问题。有没有一种干净的方法可以使用某种延续传递风格的单子变压器来实现上述行为？我查看了 Oleg 等人的“Backtracking, Interleaving, and Terminating Monad Transformers”论文，但似乎无法完全掌握它们的实现（一旦他们msplit使用延续实现）。

当前实施。我当前的实现是传入要做出的分支决策列表。monad 将返回它实际选择的分支列表，然后下次我们将切换最后一个可能的分支。
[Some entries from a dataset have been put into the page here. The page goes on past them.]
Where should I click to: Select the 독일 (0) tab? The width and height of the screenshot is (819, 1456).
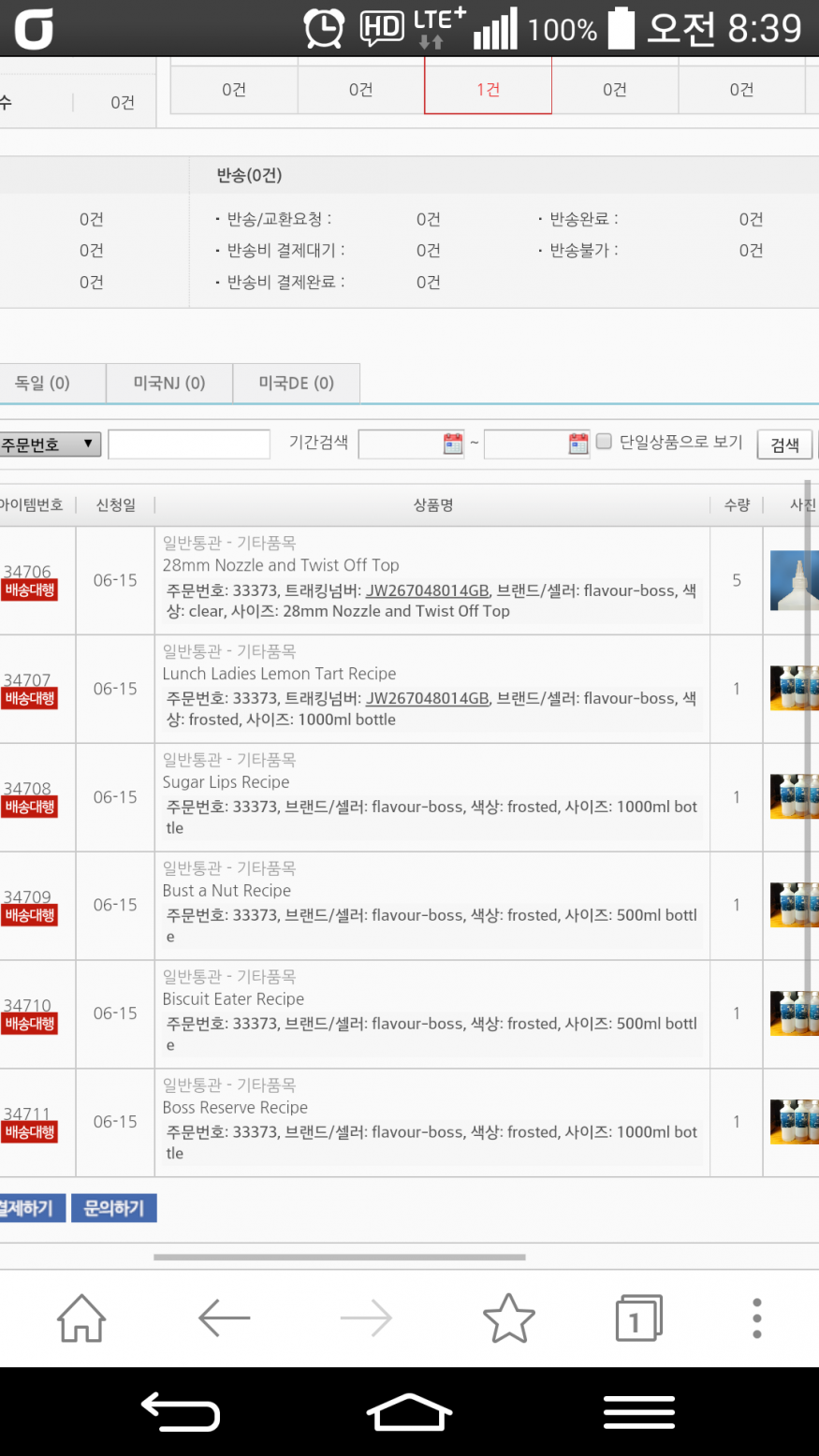[43, 384]
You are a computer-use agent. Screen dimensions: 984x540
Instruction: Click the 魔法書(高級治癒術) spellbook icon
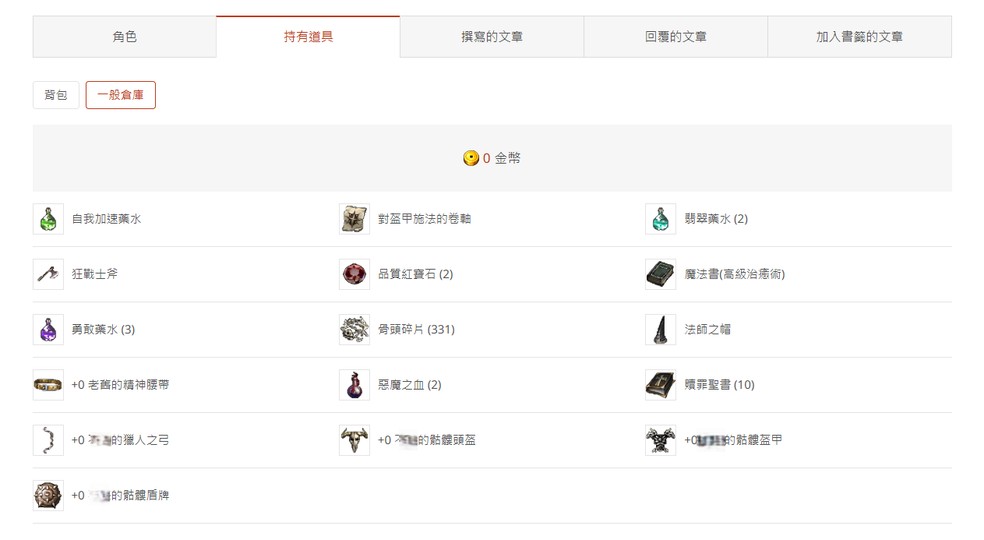(x=660, y=274)
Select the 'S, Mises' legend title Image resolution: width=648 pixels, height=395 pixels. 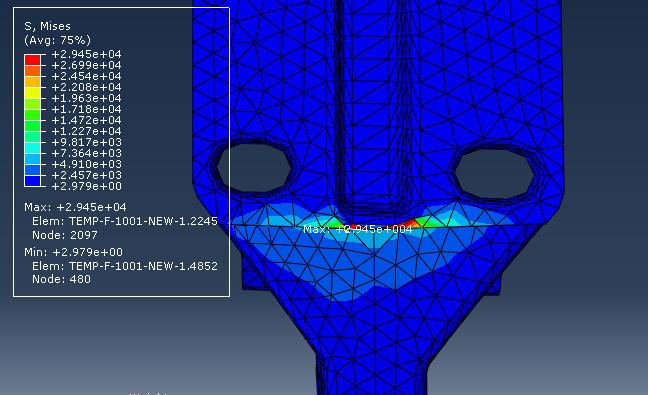tap(48, 26)
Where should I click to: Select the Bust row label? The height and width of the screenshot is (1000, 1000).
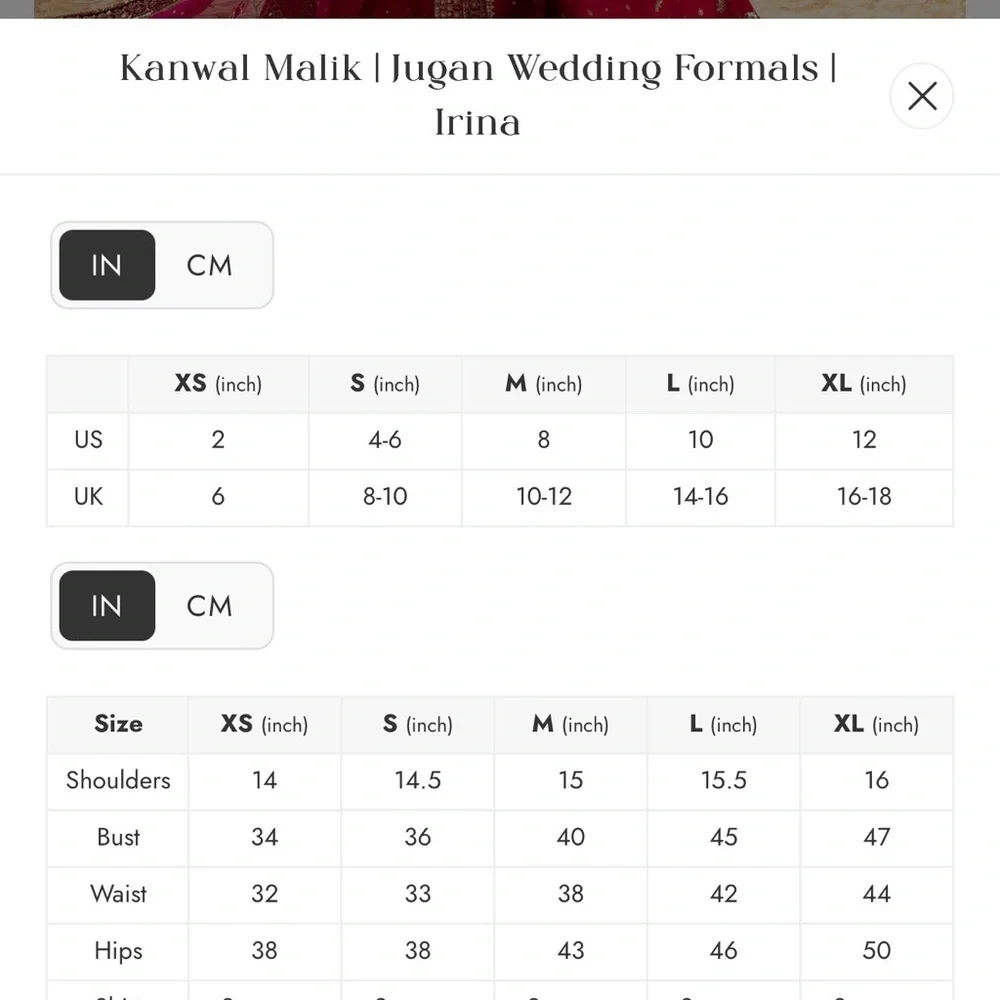tap(116, 838)
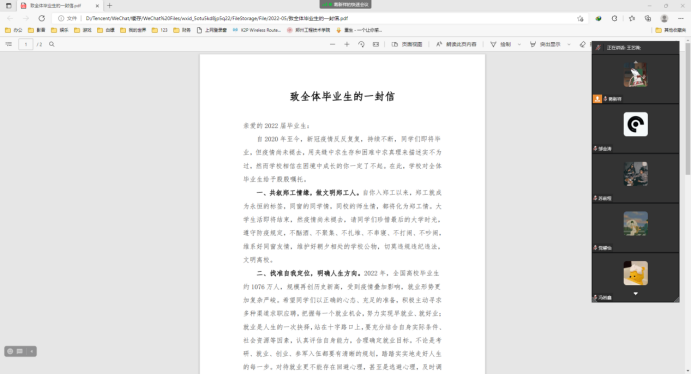Expand the highlight options arrow
This screenshot has height=375, width=692.
569,44
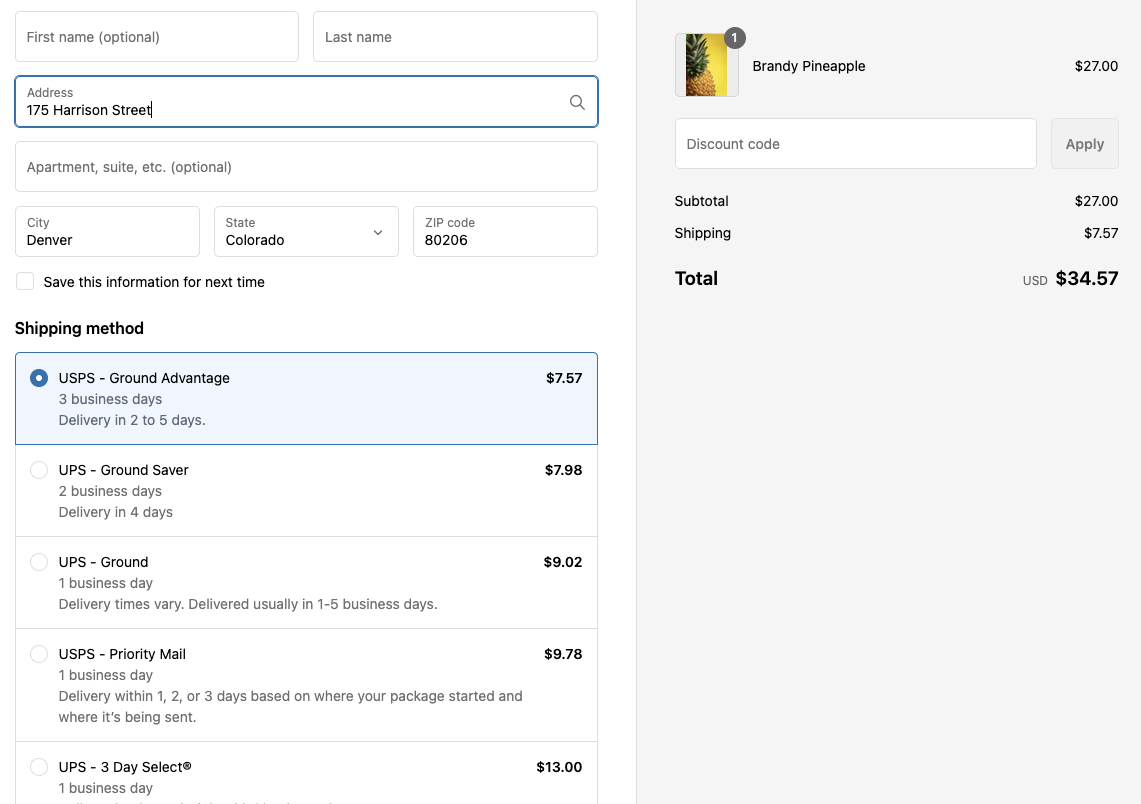The image size is (1141, 804).
Task: Click the City field showing Denver
Action: (107, 231)
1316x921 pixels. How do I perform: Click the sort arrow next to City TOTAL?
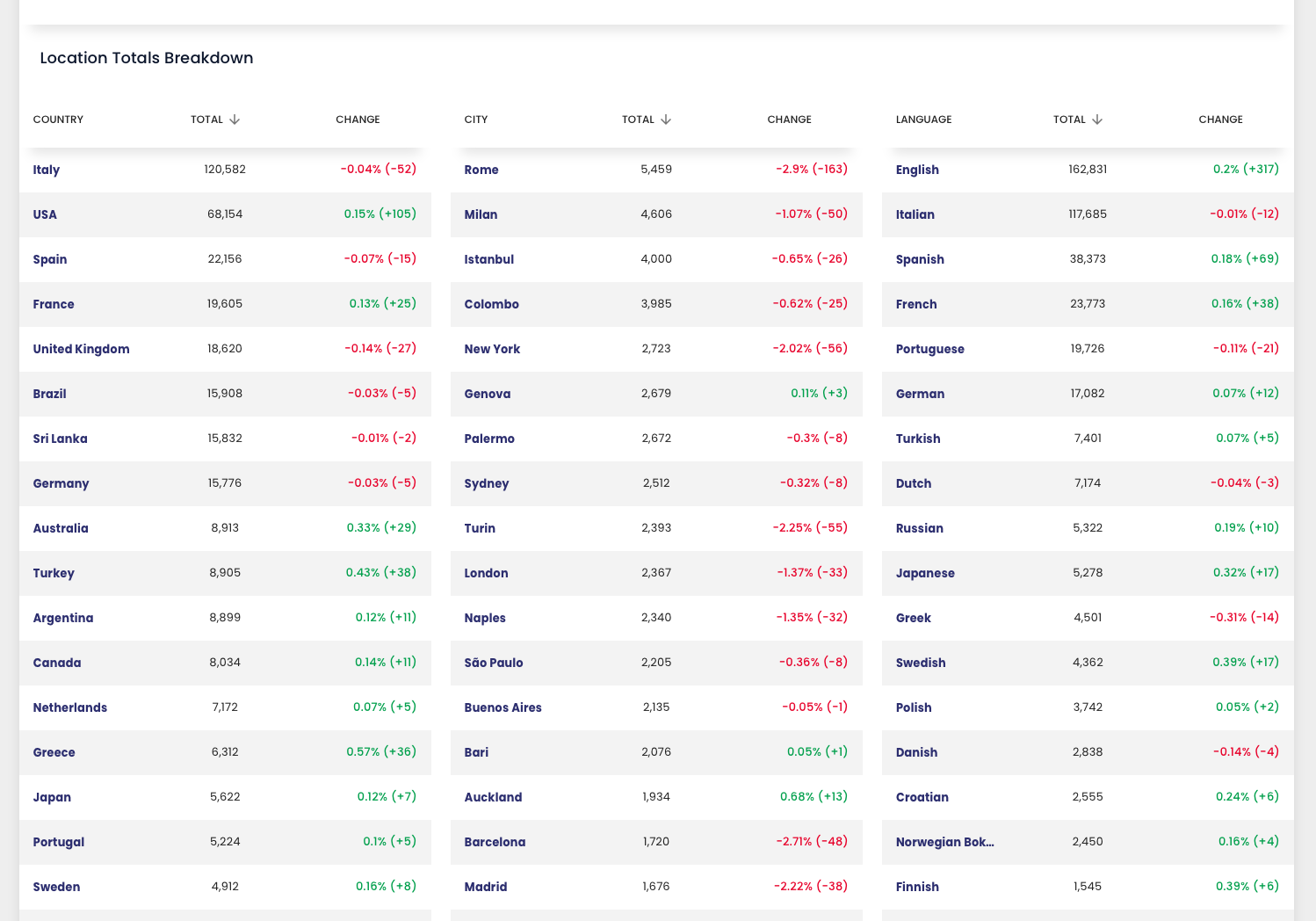coord(666,120)
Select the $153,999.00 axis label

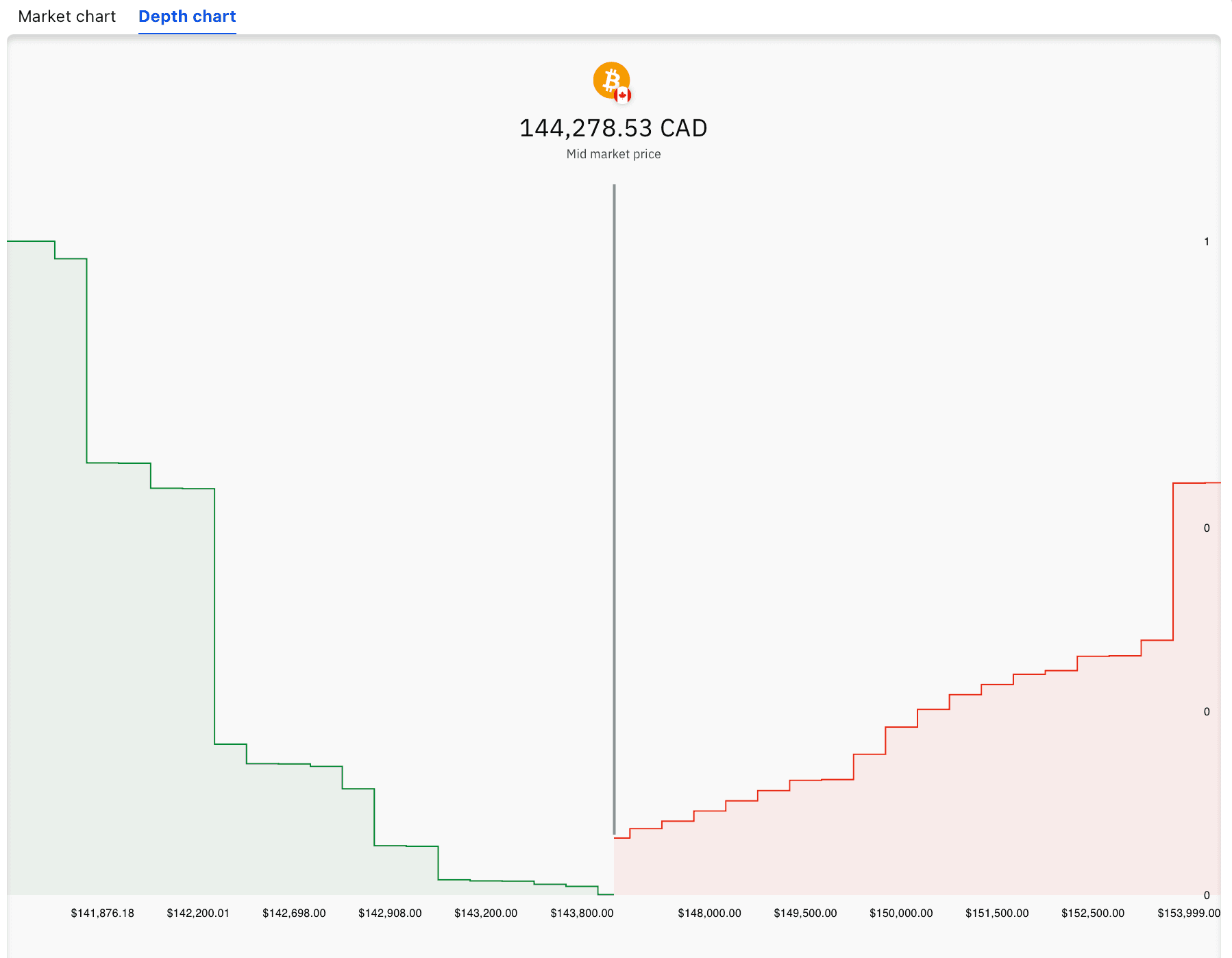1189,913
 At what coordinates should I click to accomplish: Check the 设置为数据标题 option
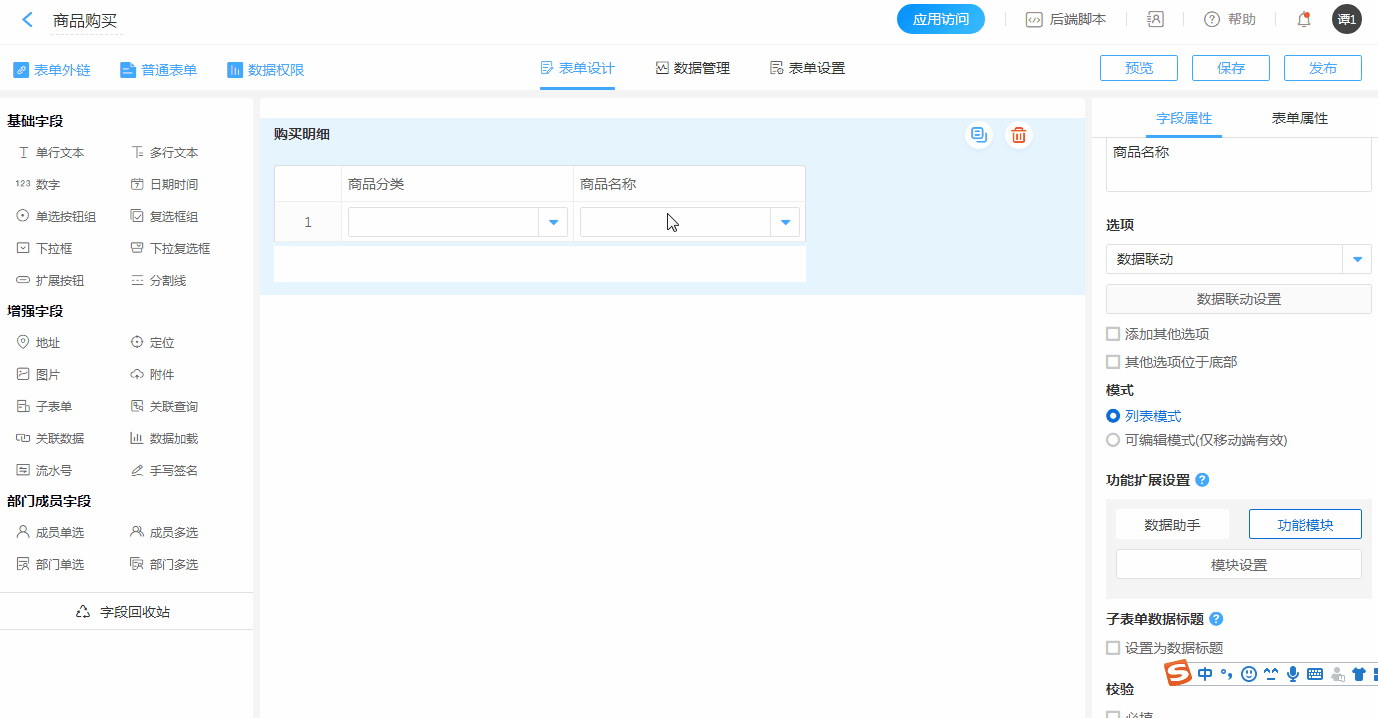pyautogui.click(x=1113, y=648)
代码如下（应该在7.0.3运行），

import Control.Monad.Trans.Class

data IndepModelT  α = IndepModelT {
    unIndepModelT :: [Bool] ->  (α, [Bool]) }

instance Monad  => Monad (IndepModelT ) where
    return x = IndepModelT $ \choices -> return (x, [])
    (IndepModelT x) >>= f = IndepModelT $ \choices -> do
        (xv, branches) <- x choices
        let choices' = drop (length branches) choices
        (fxv, branches') <- unIndepModelT (f xv) choices'
        return (fxv, branches ++ branches')

instance MonadTrans IndepModelT where
    lift x = IndepModelT $ \c -> liftWithChoice [] x
liftWithChoice cs mx = mx >>= \xv -> return (xv, cs)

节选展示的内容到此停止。